Based on the linguistic work of Blust (1995), Bellwood described a branch of the Austronesian dispersal crossing over the South China Sea from Western Borneo to Vietnam around 2300 BP, perhaps made by people who spoke a language ancestral to Chamic (Bellwood 1997: 120–121). Chamic is actually the only Austronesian language spoken in Mainland Southeast Asia, being the language of the Chams, as well as some mountain dwellers presently living in Southern Vietnam and Cambodia.L
Bellwood thus inferred that the Iron Age Sa Huynh culture in Central Vietnam (Figure 19.1) was associated with an Austronesian-speaking (Chamic) population that had arrived in that region from either Peninsular Malaysia or Borneo, as documented archaeologically by the Sa Huynh culture itself (Bellwood 1997: 271–272).
A unique characteristic of the Sa Huynh culture is its mortuary customs, with lidded jar burials (Figure 19.2).
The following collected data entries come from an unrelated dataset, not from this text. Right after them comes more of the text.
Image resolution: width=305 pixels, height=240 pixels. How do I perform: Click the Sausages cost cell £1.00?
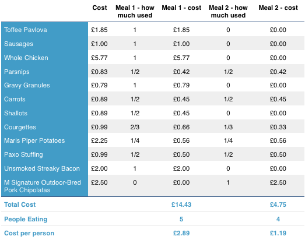pos(99,44)
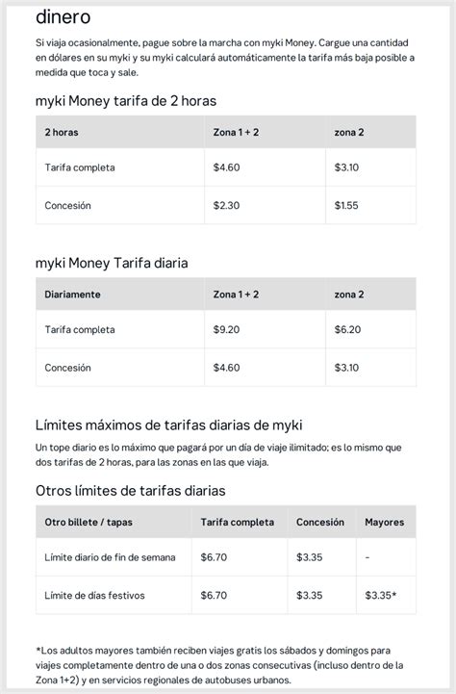Image resolution: width=456 pixels, height=694 pixels.
Task: Select the 'Límite de días festivos' row label
Action: pyautogui.click(x=94, y=595)
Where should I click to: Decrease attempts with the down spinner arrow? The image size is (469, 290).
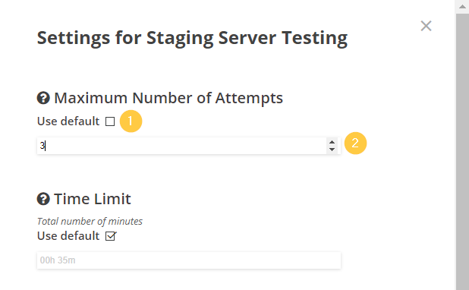[332, 150]
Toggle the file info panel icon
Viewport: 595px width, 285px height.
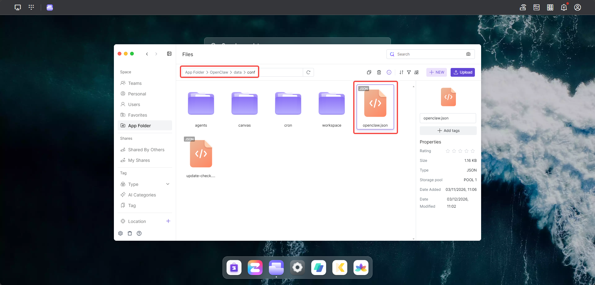389,72
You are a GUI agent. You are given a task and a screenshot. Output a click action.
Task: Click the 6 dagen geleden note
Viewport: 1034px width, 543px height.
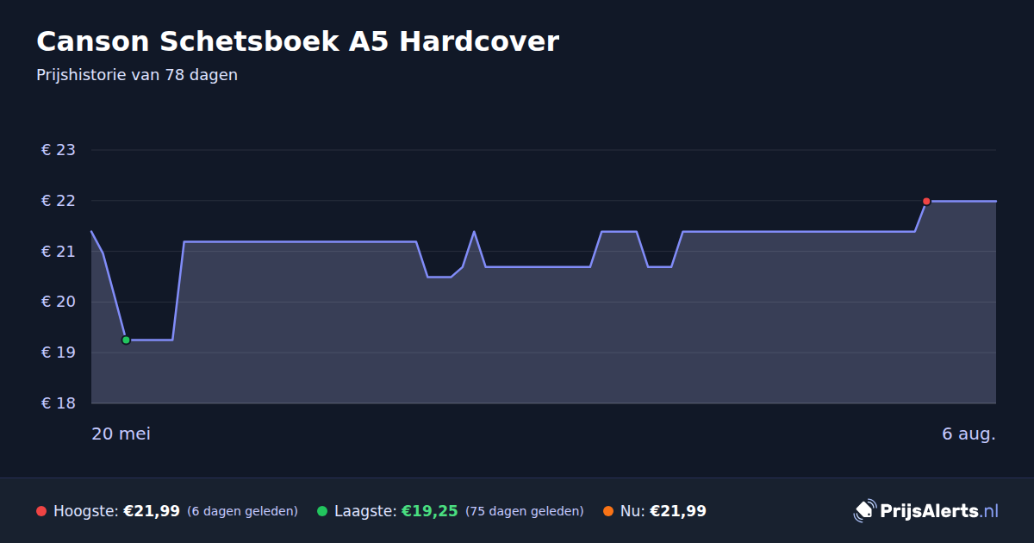click(x=242, y=511)
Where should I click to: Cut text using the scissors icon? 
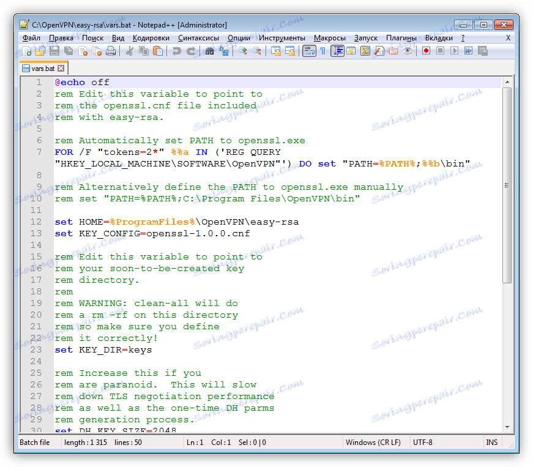coord(130,51)
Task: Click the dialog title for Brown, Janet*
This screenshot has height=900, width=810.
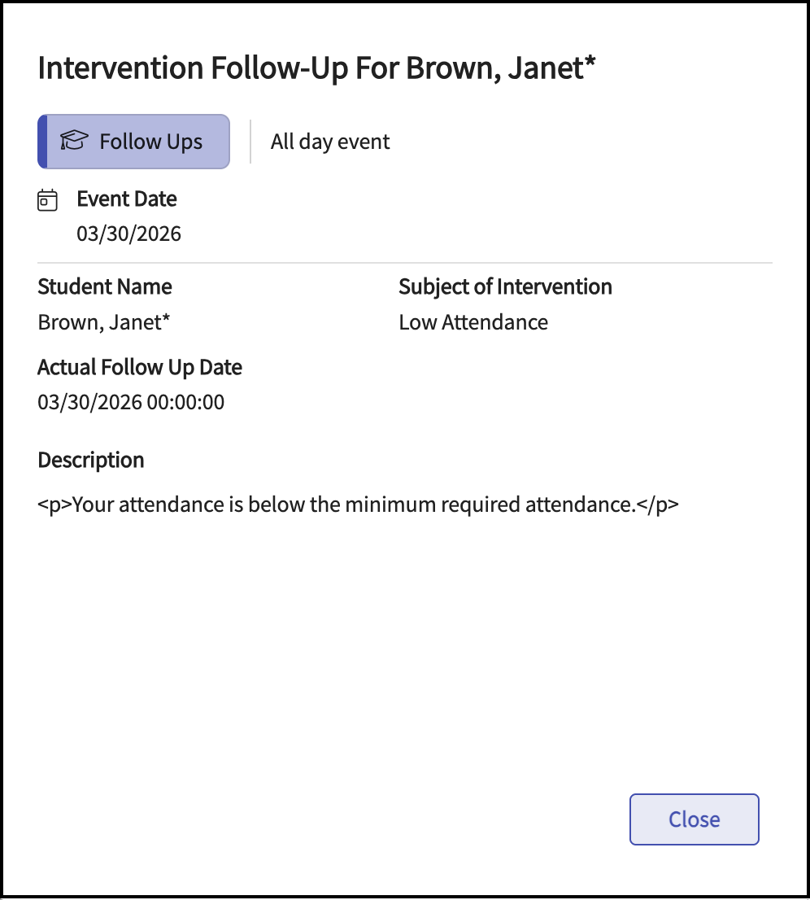Action: (316, 68)
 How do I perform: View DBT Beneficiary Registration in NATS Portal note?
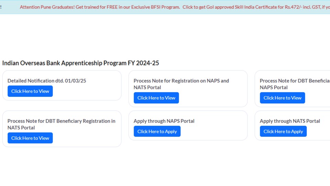pyautogui.click(x=30, y=138)
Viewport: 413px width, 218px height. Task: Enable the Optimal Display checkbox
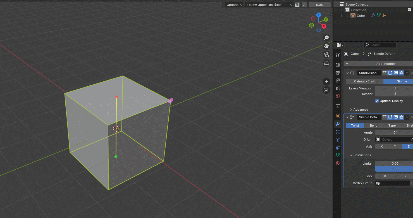tap(377, 101)
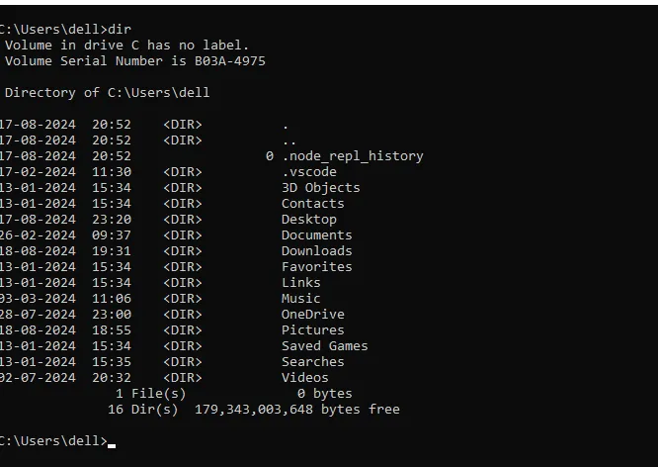Click the Searches directory name
Screen dimensions: 658x467
[312, 362]
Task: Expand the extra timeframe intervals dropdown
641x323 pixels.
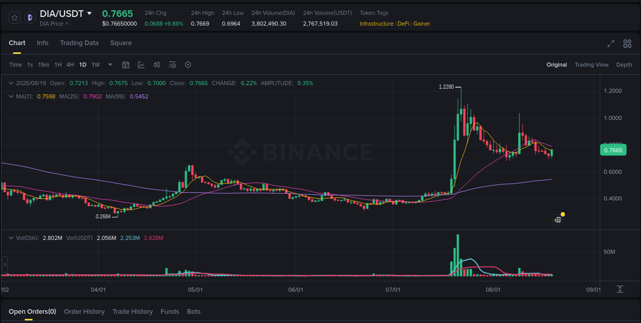Action: pos(110,65)
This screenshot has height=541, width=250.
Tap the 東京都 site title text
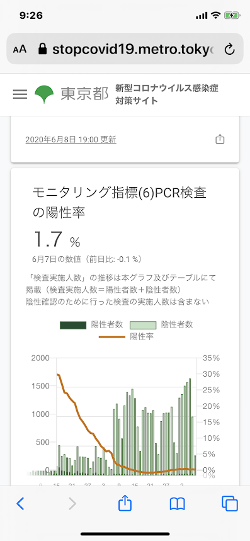tap(84, 94)
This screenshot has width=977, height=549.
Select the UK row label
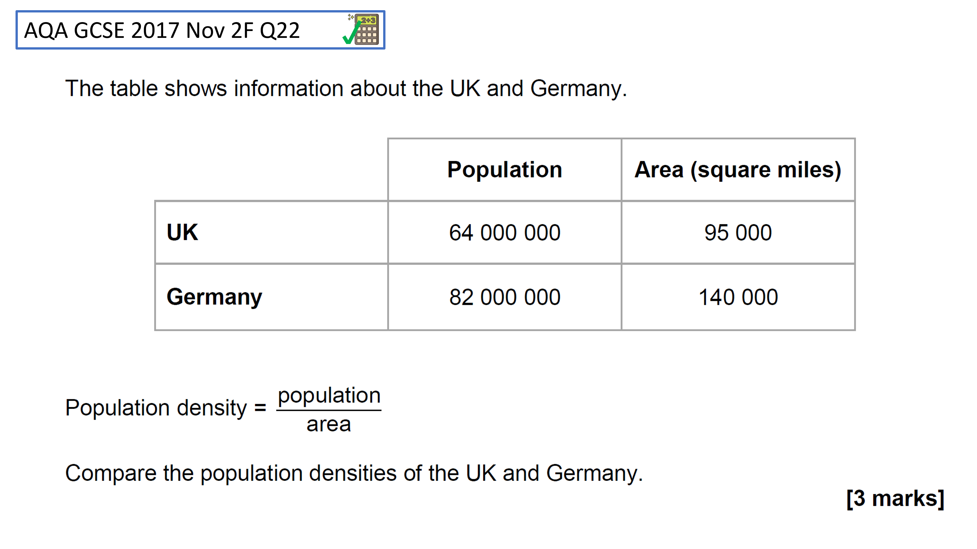[182, 232]
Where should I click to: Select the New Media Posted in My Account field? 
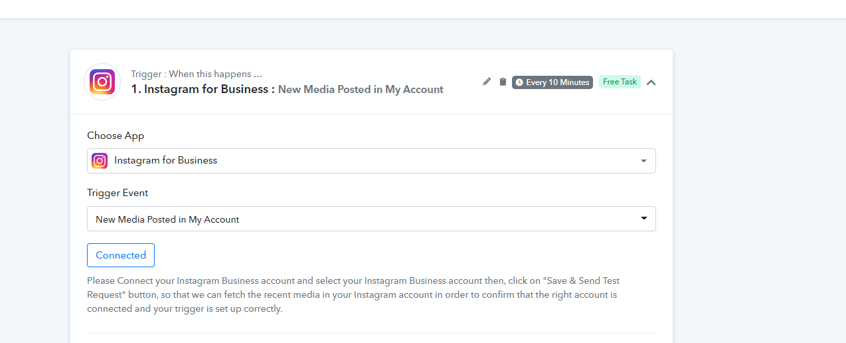click(371, 219)
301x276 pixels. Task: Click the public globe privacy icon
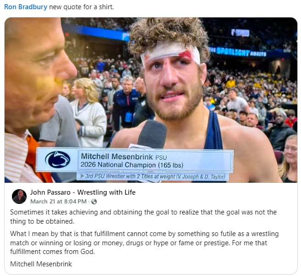[94, 202]
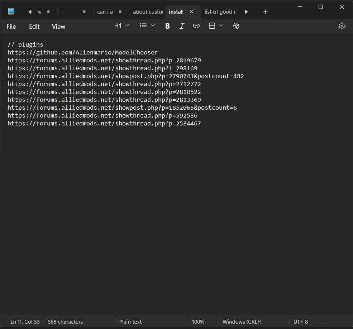Image resolution: width=353 pixels, height=329 pixels.
Task: Toggle bold formatting
Action: 167,26
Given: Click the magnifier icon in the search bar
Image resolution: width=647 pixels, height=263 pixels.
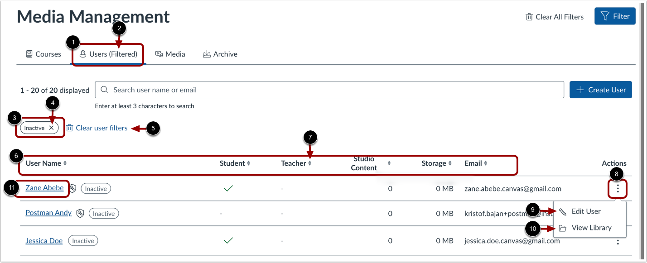Looking at the screenshot, I should coord(104,90).
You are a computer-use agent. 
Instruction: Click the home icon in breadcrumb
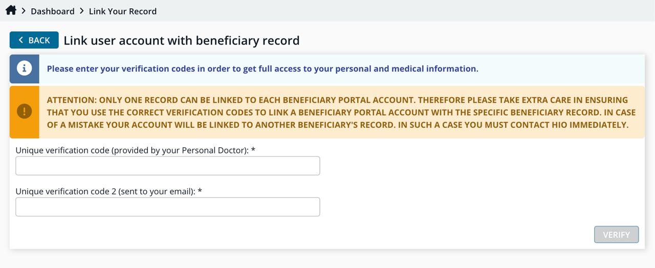(x=11, y=10)
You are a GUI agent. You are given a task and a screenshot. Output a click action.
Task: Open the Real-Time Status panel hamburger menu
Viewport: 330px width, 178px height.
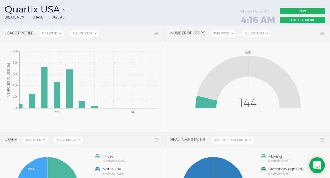[x=322, y=140]
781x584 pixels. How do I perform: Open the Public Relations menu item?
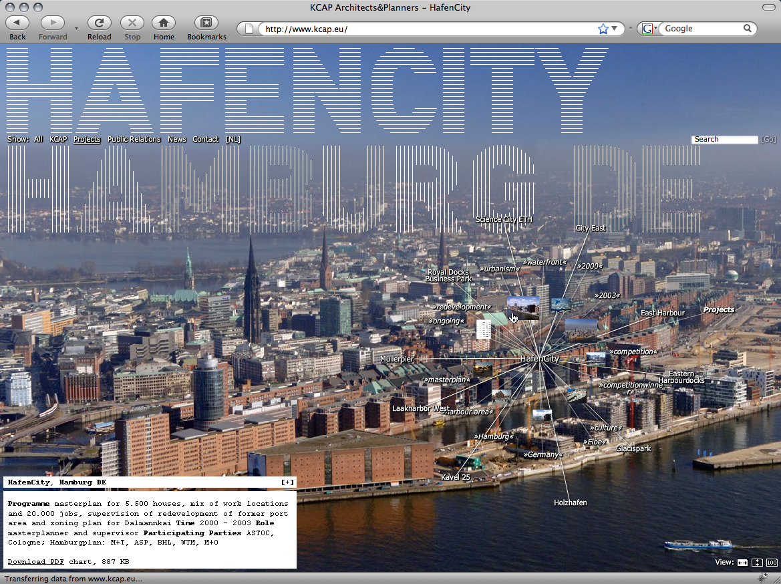point(134,139)
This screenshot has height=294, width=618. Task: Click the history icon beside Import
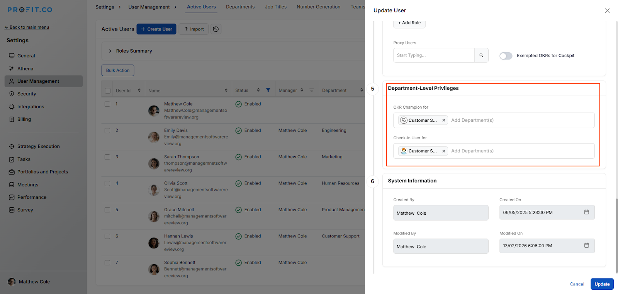point(216,29)
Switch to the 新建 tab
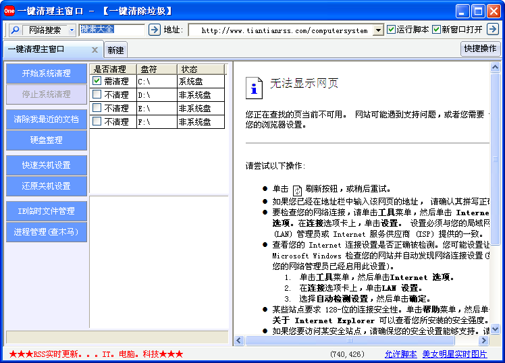The image size is (505, 363). 115,50
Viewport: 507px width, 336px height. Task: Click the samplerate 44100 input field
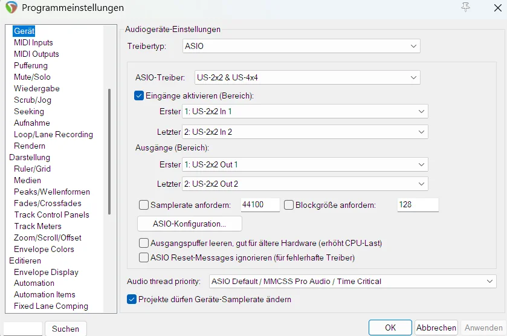pyautogui.click(x=260, y=205)
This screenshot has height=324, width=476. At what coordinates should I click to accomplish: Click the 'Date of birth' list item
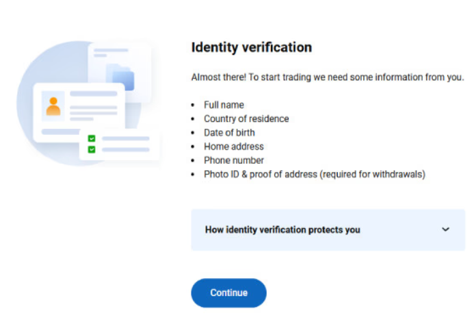coord(229,133)

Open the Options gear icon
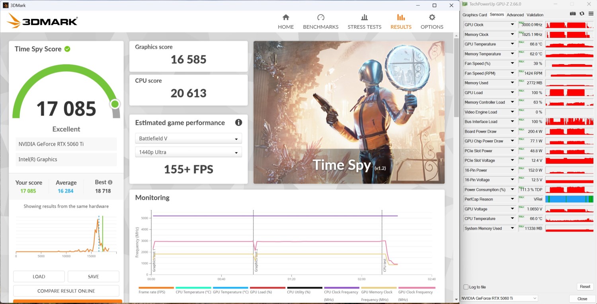coord(432,18)
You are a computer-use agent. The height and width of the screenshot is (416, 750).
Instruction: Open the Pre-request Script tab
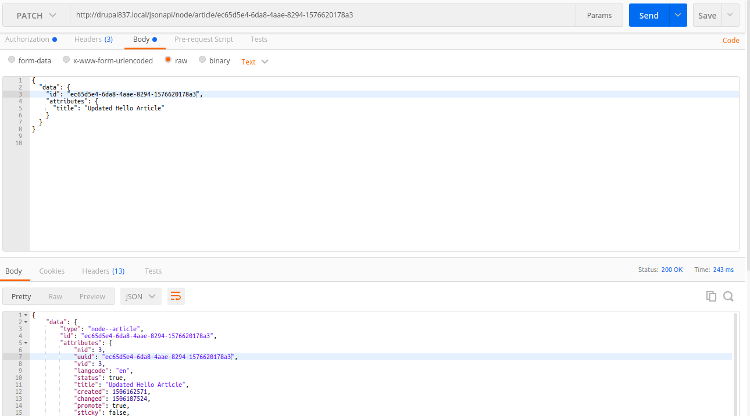pyautogui.click(x=203, y=39)
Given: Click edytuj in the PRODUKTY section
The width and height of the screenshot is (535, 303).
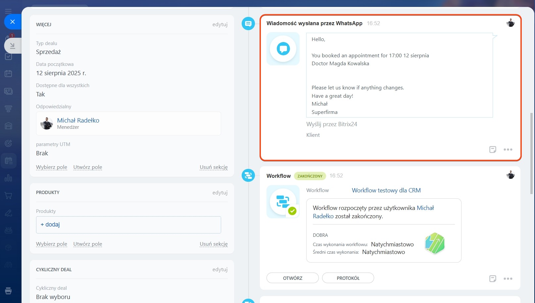Looking at the screenshot, I should click(x=220, y=192).
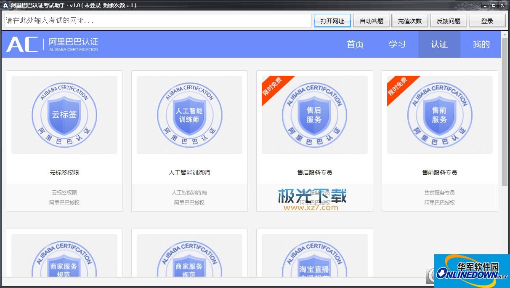Image resolution: width=510 pixels, height=288 pixels.
Task: Switch to the 首页 tab
Action: (355, 44)
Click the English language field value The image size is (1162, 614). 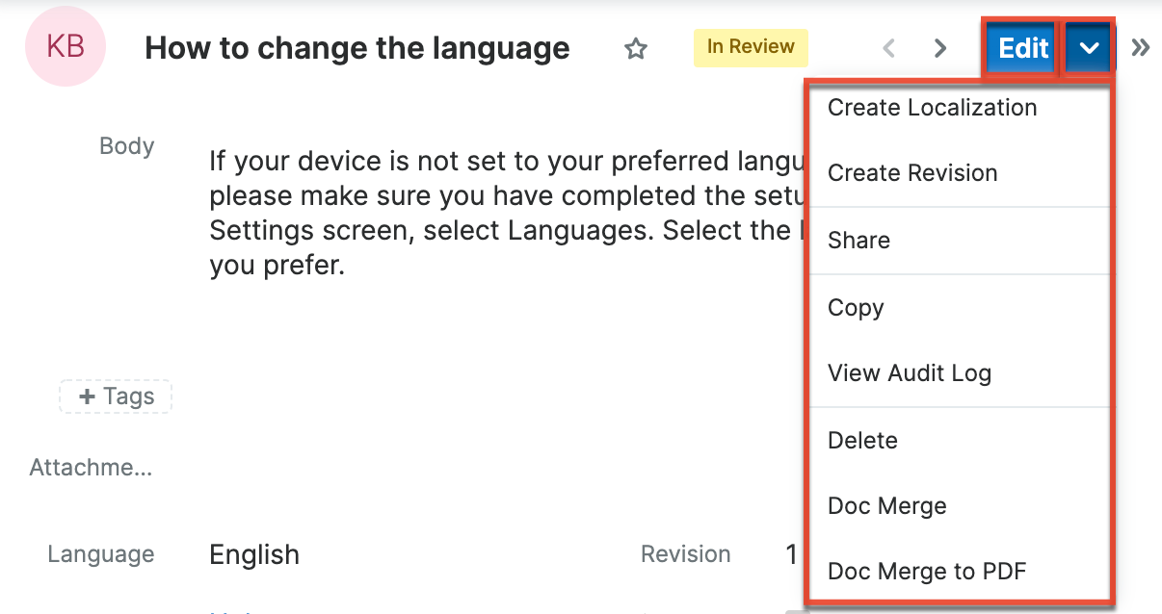coord(254,554)
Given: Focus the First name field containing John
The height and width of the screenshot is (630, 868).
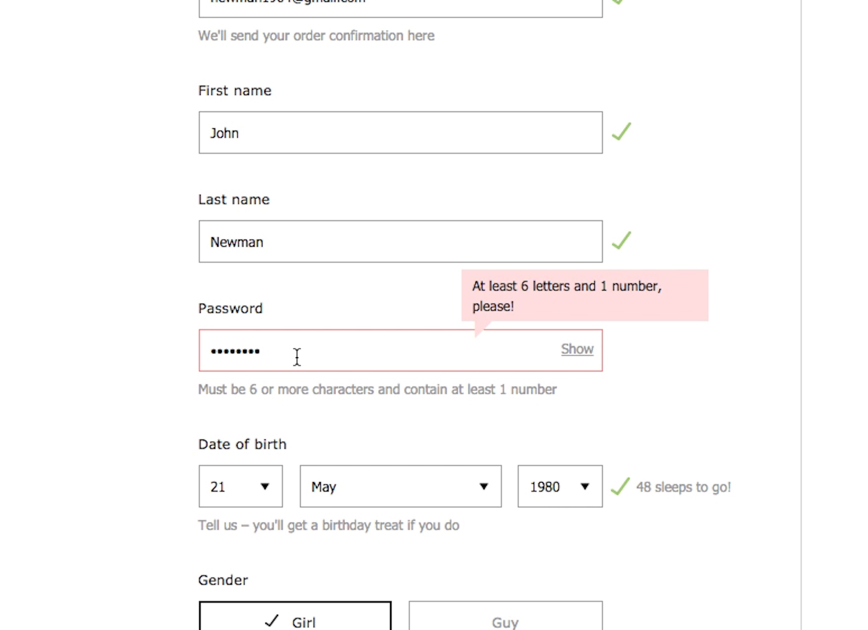Looking at the screenshot, I should click(x=400, y=133).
These are associated with funerary accessory goods, such as pottery, iron and bronze implements, and earrings and beads made of agate, carnelian, jade (nephrite), and glass (see Nguyen Kim Dung, Chapter 18, this volume). The Sa Huynh cemeteries are often found on sand dunes extending along coasts or rivers on the alluvial plains. Although the Sa Huynh culture is recognised as having possibly fallen into decline in the latter half of the first century AD, the timing of its emergence still remains uncertain (Yamagata 2007a). Vietnamese archaeologists consider Champa to have emerged indigenously from local Sa Huynh (Ha 1999: 341), and that Sa Huynh populations like their Champa successors were Austronesian speakers (Ha 1984–1985).“
Because the jar burials are the most distinctive mortuary custom practised by the Vietnamese societies belonging to the Sa Huynh culture, and often found along the coasts on sand dunes, during the Iron Age, these hold great interest for the analogous parallels seen in the cultural package of Yayoi Japan. Particularly in the case of Doigahama site, where the burials were also in ceramics, and on the sand dunes, and where ritual tooth ablation was practiced.